20. Comme il l’a déjà indiqué, le Tribunal est d’avis qu’il ressort clairement des éléments de preuve que les marchandises en cause ne sont pas des articles pour fêtes, mais des chocolats dans des emballages présentant un motif à caractère festif. Le Tribunal fait également observer que les Notes explicatives de la position no 95.05 n’autorisent pas le classement de marchandises dans la position no 95.05 au seul titre de leur « motif festif »; au contraire, certaines marchandises comportant un motif à caractère festif sont expressément exclues du classement dans cette position. Par conséquent, le Tribunal n’est pas d’avis que le caractère festif de l’emballage des chocolats transforme les marchandises en cause en autre chose que ce qu’elles sont, à savoir des chocolats présentés dans des emballages saisonniers appropriés servant à des fins de commercialisation et de vente. Le Tribunal fait observer que M. Rowsome a déclaré que les fabricants modifient l’emballage des marchandises toute l’année durant en fonction de la demande saisonnière.

21. Le Tribunal est également d’avis que sa conclusion visant le classement des marchandises en cause par application de la Règle 1 des Règles générales se trouve confirmée par les dispositions de la Règle 5 b), qui prévoit ce qui suit :

[...] les emballages contenant des marchandises sont classés avec ces dernières lorsqu’ils sont du type normalement utilisé pour ce genre de marchandises.

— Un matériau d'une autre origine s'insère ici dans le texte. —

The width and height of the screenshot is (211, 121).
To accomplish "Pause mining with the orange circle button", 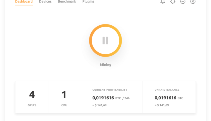I will [x=106, y=41].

Toutefois, cette disposition n’est pas obligatoire lorsque les emballages sont susceptibles d’être utilisés valablement d’une façon répétée.

22. Enfin, le Tribunal rappelle la décision qu’il a rendue dans Confiserie Regal Inc. c. Le sous-ministre du Revenu national 12 dans laquelle il a fait observer que l’emballage n’est habituellement pas un facteur déterminant aux fins du classement. Le Tribunal est d’avis que les marchandises en cause sont des chocolats présentés dans un emballage de fantaisie pour Noël, à savoir des calendriers de l’Avent.

DÉCISION

23. Pour les motifs qui précèdent, les marchandises en cause sont correctement classées dans le numéro tarifaire 1806.90.90, à titre d’autre chocolat et autres préparations alimentaires contenant du cacao.

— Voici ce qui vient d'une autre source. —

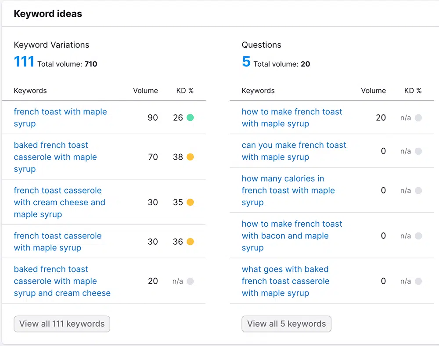Open 'french toast casserole with maple syrup'
The height and width of the screenshot is (346, 439).
pos(58,242)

24. Par conséquent, l’appel est rejeté.


1 . L.R.C. 1985 (2e supp.), c. 1. [Loi].

2 . L.C. 1997, c. 36.

3 . Organisation mondiale des douanes, 4e éd., Bruxelles, 2007 [Notes explicatives].

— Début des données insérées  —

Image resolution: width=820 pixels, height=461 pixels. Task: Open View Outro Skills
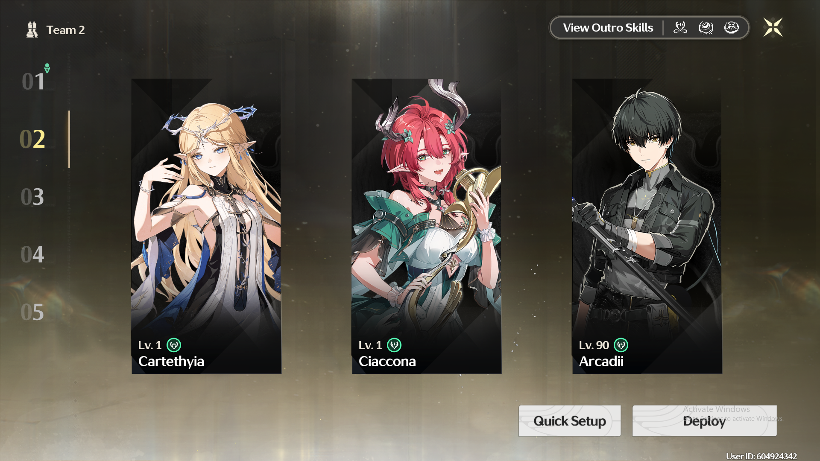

4 . Mémoire de l’intimé, onglet 5.

5 . Supra note 2, annexe [Règles générales].

6 . Supra note 2, annexe.

7 . Organisation mondiale des douanes, 2e éd., Bruxelles, 2003.

8 . Agence des services frontaliers du Canada, « Application de la position 95.05 » (3 novembre 1997).

9 . (24 septembre 2002) AP-2001-081 (TCCE).

10 . Mémoire de l’intimé, onglet 5 à la p. 2; Transcription de l’audience publique, 11 octobre 2006, aux pp. 33-34.

11 . Transcription de l’audience publique, 11 octobre 2006, à la p. 27.

12 . (25 juin 1999), AP-98-043, AP-98-044 et AP-98-051 (TCCE).